Initial application (acute coronary syndrome) from any relevant practitioner. Approvals valid for 12 months for applications meeting the following criteria:

Either:

  1. Patient has been diagnosed with ST-elevation acute coronary syndrome in the last 24 hours and fibrinolytic therapy has not been given in the last 24 hours and is not planned; or
  2. Both:
    1. Patient has been diagnosed with non-ST-elevation acute coronary syndrome within the previous 24 hours and fibrinolytic therapy has not been given in the last 24 hours and is not planned; and
    2. At least two of the following:
      1. ST-segment changes on ECG, indicating ischemia;
      2. a positive test of a biomarker indicating myocardial necrosis; and/or
      3. at least one of the following: age > 60 years, previous coronary event, previous cerebrovascular event, diabetes mellitus, peripheral arterial disease, and/or chronic renal dysfunction.

Renewal application (subsequent acute coronary syndrome) from any relevant practitioner. Approvals valid for 12 months for applications meeting the following criteria:

Either:

  1. Patient has been diagnosed with ST-elevation acute coronary syndrome in the last 24 hours and fibrinolytic therapy has not been given in the last 24 hours and is not planned; or
  2. Both:
    1. Patient has been diagnosed with non-ST-elevation acute coronary syndrome within the previous 24 hours and fibrinolytic therapy has not been given in the last 24 hours and is not planned; and
    2. At least two of the following:
      1. ST-segment changes on ECG, indicating ischemia;
      2. a positive test of a biomarker indicating myocardial necrosis; and/or
      3. at least one of the following: age > 60 years, previous coronary event, previous cerebrovascular event, diabetes mellitus, peripheral arterial disease, and/or chronic renal dysfunction.
  • Ticagrelor would be subject to indication restrictions in Part II of Section H similar to the Special Authority criteria set out above from 1 July 2013, as part of PHARMAC’s work on hospital medicines;
  • Confidential pricing arrangements would apply to Brilinta in the form of annual expenditure caps, above which rebates would apply.

Background

Ticagrelor is an antiplatelet agent indicated for the prevention of atherothrombotic events in patients with acute coronary syndromes.

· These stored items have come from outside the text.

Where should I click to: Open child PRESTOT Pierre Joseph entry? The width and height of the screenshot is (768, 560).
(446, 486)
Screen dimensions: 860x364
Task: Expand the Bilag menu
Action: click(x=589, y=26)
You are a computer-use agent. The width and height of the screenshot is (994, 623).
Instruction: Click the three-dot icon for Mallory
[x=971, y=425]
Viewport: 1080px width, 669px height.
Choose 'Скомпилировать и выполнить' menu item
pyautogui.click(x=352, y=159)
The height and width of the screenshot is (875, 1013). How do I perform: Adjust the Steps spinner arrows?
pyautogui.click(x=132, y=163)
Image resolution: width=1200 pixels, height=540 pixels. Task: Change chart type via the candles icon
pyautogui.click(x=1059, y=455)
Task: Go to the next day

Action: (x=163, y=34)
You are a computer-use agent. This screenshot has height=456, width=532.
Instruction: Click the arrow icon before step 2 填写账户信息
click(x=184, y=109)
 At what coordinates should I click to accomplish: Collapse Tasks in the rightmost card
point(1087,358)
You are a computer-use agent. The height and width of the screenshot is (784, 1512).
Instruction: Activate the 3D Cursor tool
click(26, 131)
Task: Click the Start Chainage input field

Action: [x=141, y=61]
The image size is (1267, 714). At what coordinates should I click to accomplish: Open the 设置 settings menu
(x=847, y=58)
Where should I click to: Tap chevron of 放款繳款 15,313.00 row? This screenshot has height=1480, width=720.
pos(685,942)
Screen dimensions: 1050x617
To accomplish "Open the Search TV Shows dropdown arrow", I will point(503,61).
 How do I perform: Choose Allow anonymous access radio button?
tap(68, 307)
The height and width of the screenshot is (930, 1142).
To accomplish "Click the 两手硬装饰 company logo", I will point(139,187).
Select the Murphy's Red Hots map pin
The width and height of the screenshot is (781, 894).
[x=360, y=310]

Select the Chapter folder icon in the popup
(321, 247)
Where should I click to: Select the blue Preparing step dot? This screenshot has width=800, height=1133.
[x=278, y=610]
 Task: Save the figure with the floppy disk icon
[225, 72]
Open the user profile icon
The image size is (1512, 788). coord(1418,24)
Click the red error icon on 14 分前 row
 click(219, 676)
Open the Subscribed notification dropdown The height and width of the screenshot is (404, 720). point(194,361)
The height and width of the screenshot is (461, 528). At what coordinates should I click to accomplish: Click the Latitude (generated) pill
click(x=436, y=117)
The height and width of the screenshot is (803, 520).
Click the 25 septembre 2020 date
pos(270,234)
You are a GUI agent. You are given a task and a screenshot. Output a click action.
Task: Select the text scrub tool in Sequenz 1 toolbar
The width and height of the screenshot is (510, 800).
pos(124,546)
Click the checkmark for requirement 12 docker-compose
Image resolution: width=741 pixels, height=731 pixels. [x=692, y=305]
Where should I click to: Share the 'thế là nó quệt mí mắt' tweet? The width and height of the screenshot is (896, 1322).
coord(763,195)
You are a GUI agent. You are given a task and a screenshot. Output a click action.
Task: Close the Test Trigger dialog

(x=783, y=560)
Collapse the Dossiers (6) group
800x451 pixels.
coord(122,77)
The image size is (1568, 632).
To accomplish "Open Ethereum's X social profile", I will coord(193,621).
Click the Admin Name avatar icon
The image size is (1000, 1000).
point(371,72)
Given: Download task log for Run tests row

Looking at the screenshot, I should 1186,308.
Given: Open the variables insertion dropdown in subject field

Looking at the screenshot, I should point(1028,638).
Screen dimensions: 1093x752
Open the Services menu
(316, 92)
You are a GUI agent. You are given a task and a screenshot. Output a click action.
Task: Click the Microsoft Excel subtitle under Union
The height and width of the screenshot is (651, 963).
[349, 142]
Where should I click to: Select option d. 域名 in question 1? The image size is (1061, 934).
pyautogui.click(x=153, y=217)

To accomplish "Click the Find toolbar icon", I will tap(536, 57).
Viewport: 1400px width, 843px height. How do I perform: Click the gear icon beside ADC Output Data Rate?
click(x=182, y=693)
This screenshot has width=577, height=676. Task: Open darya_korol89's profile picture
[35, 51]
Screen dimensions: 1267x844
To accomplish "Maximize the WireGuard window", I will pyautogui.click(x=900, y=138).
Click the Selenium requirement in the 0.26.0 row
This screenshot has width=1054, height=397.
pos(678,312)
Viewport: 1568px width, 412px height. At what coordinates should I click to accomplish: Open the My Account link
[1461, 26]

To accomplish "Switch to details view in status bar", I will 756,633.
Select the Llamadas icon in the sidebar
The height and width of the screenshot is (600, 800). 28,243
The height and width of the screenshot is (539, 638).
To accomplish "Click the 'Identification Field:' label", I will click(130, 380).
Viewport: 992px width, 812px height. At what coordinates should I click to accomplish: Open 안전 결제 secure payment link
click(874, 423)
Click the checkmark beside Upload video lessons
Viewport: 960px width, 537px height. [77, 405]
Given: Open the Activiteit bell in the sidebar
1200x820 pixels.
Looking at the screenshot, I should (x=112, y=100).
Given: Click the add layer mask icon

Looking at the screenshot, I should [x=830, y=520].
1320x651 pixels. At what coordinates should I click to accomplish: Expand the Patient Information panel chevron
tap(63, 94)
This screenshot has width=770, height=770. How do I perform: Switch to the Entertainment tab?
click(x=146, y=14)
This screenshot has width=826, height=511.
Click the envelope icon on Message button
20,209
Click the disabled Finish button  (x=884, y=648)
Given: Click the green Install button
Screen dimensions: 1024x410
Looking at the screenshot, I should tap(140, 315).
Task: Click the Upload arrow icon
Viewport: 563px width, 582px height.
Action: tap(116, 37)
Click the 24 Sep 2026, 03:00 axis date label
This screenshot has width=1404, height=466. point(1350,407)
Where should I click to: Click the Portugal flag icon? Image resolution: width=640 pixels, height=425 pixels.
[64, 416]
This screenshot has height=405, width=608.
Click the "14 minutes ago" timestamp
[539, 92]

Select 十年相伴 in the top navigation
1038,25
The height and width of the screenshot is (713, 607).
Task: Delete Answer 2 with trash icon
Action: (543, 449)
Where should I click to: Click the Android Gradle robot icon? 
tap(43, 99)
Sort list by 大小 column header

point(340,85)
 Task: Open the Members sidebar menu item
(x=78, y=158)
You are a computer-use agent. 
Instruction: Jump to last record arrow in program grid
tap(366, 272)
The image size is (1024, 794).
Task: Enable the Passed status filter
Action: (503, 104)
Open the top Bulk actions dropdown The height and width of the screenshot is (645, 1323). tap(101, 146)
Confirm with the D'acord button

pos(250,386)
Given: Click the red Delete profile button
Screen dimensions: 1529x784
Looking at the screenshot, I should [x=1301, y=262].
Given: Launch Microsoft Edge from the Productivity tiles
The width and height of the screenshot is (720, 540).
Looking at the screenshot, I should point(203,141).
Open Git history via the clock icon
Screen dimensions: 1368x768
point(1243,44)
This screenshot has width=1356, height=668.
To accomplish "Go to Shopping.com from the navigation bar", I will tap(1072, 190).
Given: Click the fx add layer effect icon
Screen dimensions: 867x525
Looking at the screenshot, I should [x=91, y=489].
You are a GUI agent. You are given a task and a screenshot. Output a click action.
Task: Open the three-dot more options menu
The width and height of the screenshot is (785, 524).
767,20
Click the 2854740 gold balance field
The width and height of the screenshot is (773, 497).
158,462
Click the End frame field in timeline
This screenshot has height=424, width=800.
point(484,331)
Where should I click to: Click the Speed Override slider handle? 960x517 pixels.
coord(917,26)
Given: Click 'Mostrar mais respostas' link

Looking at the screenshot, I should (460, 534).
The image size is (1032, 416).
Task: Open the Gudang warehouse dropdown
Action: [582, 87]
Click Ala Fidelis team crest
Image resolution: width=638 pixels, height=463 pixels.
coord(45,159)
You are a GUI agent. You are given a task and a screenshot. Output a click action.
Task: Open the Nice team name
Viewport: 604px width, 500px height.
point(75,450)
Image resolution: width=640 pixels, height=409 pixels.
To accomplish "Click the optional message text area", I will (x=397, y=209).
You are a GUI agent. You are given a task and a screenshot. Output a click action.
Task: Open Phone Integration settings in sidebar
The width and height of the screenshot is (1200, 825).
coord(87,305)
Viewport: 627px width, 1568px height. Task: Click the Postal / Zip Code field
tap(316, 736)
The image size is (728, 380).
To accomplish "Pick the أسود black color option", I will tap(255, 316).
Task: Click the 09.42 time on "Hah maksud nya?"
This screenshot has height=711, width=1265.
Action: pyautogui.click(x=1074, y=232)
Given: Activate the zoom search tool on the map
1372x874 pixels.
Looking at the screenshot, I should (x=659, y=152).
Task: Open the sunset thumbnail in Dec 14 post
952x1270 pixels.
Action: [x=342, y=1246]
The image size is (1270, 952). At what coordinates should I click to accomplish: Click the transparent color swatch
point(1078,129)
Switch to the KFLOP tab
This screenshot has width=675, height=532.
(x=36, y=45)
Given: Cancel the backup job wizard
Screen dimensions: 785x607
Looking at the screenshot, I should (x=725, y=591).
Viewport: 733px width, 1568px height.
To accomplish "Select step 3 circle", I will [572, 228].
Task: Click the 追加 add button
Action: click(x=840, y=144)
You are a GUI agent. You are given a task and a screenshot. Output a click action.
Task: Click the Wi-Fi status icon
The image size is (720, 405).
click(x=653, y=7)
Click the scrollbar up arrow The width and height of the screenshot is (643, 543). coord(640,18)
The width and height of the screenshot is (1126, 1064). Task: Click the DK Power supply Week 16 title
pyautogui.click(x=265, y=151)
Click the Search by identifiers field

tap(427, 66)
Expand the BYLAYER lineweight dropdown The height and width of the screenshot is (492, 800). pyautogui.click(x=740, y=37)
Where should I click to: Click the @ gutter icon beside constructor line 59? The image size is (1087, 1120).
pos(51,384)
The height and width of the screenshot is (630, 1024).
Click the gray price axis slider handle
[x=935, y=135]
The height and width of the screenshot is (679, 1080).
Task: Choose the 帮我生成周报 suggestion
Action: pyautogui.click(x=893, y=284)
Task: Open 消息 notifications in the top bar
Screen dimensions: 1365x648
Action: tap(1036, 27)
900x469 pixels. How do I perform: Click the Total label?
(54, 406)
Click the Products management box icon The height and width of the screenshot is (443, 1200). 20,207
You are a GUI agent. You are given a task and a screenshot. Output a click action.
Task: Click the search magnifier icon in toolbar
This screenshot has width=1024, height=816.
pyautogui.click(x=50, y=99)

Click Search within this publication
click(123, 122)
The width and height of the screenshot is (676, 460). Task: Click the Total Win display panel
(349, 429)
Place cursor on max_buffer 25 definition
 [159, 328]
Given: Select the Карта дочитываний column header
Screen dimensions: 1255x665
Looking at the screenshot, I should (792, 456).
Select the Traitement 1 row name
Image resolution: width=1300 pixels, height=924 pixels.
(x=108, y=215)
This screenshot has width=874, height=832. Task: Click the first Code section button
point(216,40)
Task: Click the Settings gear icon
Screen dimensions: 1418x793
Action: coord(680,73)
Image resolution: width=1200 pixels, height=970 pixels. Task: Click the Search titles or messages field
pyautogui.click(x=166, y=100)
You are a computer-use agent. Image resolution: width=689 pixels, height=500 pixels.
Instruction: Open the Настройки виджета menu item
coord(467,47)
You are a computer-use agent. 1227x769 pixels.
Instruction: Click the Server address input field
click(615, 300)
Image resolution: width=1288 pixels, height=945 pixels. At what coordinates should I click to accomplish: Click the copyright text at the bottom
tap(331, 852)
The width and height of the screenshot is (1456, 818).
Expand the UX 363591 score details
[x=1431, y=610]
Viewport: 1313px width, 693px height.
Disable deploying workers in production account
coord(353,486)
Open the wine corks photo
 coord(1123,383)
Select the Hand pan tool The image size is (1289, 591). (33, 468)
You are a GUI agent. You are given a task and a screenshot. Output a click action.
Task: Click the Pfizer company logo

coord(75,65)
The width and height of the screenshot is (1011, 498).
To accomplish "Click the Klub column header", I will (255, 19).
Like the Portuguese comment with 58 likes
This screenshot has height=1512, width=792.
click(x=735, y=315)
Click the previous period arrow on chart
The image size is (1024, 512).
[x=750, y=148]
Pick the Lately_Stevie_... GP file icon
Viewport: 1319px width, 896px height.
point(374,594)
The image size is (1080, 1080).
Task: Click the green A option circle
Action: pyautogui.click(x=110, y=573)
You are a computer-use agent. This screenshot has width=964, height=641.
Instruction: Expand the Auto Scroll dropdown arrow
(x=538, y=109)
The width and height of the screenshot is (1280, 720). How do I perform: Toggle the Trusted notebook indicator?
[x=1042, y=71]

Ticagrelor has been reviewed by PTAC and the Cardiovascular Subcommittee of PTAC. PTAC recommended that it be funded with a low priority for a six month course, restricted by Special Authority criteria (similar to that proposed above) to patients with ST-elevation and non-ST-elevation acute coronary syndromes.

PTAC considered that, based on the clinical evidence, the majority of the benefit from ticagrelor treatment is obtained within the first 6 months; therefore, it would be most cost-effective to restrict ticagrelor to 6 months of treatment. This proposal is for 12 months of treatment with ticagrelor because concerns about its cost-effectiveness have been addressed via commercial arrangements in this provisional agreement with Astra Zeneca.

Details of PHARMAC’s assessment of the application to date, along with minutes from PTAC and Cardiovascular Subcommittee meetings, can be found in PHARMAC’s Application Tracker.